La raccolta di poesie di Adriana Deminicis, insegnante di Monte Vidon Corrado, in provincia di Fermo, che prendiamo in considerazione in questa sede, presenta una prefazione di Maria Rizzi esauriente e ricca di acribia.
Come scrive la prefatrice l’Autrice crea una sorta di romanzo in versi che tocca vette altissime di lirismo e trascina nel suo universo, in apparenza surreale, in realtà quanto mai vicino alla concretezza. Il riferimento Alla luna, l’idillio leopardiano dell’opera I Canti, è inevitabile, tanto più che il poeta di Recanati aveva come tema di fondo il ricordare, ovvero il rimettere nel cuore, per riferirci al significato etimologico del termine.
Leggerezza che si coniuga a icasticità sembra essere la cifra distintiva del poiein e della poetica della Deminicis, connotato fortemente dalla linearità dell’incanto, ad una capacità di stupirsi, di fronte alle cose e alla natura e non manca un riferimento concreto alla quotidianità di componimento in componimento come quando vengono detti la medaglietta del cane Zoe e la caffetteria, che a loro volte divengono simboli della ricerca di un rassicurante profitto domestico.
Tutte ben risolte le composizioni che sono sottese ad una forte dose di magia e malia e sembra che la poetessa raggiunga equilibrio e armonia nel suo approccio alle cose come quando, per esempio, prova un forte senso di amore per le piante, metafora di purezza, qualcosa che scende nel cuore e nell’anima.
Tutto l’ordine del discorso pare essere immerso in una costante riscoperta della bellezza che trova la sua realizzazione in quello che potremmo definire Eden privato dell’io-poetante stesso.
Chiarezza, nitore, luminosità e precisione sembrano connotare questi versi e la raccolta per la sua unitarietà contenutistica, semantica e stilistica potrebbe essere considerata un poemetto.

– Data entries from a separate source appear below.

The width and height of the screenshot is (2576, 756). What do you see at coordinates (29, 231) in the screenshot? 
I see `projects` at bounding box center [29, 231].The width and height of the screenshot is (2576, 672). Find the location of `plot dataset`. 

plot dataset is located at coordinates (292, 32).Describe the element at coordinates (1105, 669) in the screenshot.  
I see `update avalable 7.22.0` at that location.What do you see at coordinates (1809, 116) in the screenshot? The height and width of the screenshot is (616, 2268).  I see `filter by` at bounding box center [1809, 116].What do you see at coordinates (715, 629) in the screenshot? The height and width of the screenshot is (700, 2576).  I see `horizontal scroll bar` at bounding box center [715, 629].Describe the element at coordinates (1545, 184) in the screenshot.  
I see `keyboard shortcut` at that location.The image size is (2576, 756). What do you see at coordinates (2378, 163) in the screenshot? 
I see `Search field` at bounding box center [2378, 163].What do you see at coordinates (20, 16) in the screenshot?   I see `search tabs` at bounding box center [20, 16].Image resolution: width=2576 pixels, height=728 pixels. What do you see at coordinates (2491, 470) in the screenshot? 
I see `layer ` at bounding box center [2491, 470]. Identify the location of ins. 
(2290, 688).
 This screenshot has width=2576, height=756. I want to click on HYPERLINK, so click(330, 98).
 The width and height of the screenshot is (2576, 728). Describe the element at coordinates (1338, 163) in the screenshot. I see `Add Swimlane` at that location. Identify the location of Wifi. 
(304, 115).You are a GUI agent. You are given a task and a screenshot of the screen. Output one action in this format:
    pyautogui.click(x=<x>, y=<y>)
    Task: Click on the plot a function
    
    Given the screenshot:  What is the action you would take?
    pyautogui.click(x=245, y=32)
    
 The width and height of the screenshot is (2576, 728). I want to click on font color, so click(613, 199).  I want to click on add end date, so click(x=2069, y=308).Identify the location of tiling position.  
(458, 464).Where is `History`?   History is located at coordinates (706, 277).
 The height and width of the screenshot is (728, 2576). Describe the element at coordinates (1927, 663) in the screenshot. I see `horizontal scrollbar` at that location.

«…/ Il fiore nasceva come sentimento d’Amore / ogni qualvolta passava un Cuore colmo / d’Amore /…» (La caffetteria) scrive Adriana riscoprendo la rima che per antonomasia appartiene ai giardini eterni, infiniti e salvifici della poesia.
«Aspettavo la guarigione / andavo a cercare nei libri antichi / della memoria che dentro di me conservavo / per far venire alla Luce quel medicamento / antico, naturale, / quando ancora non c’era il caos / della disinformazione /…» (Aspettavo la guarigione): e qui pare essere sottinteso che proprio la pratica della scrittura poetica porta salvezza e guarigione dell’anima e del corpo.
In Una pianta di ulivo vengono decantate le qualità terapeutiche dell’ulivo e dell’olio e l’ulivo stesso diviene animato perché saluta l’io-poetante.
In un’epoca come la nostra di pandemia e guerra, di inquietudine per il destino dell’umanità, è raro incontrare una voce poetica, in questo caso autentica e originale come quella della Deminicis che non rifletta sul dolore e la morte.
C’è qualcosa di virgiliano in questi versi quando l’amore per la natura che si fa poesia anima le pagine.
Un esercizio di conoscenza tout-court intelligente e sensibile per ritrovare sintonia con se stessi e la realtà.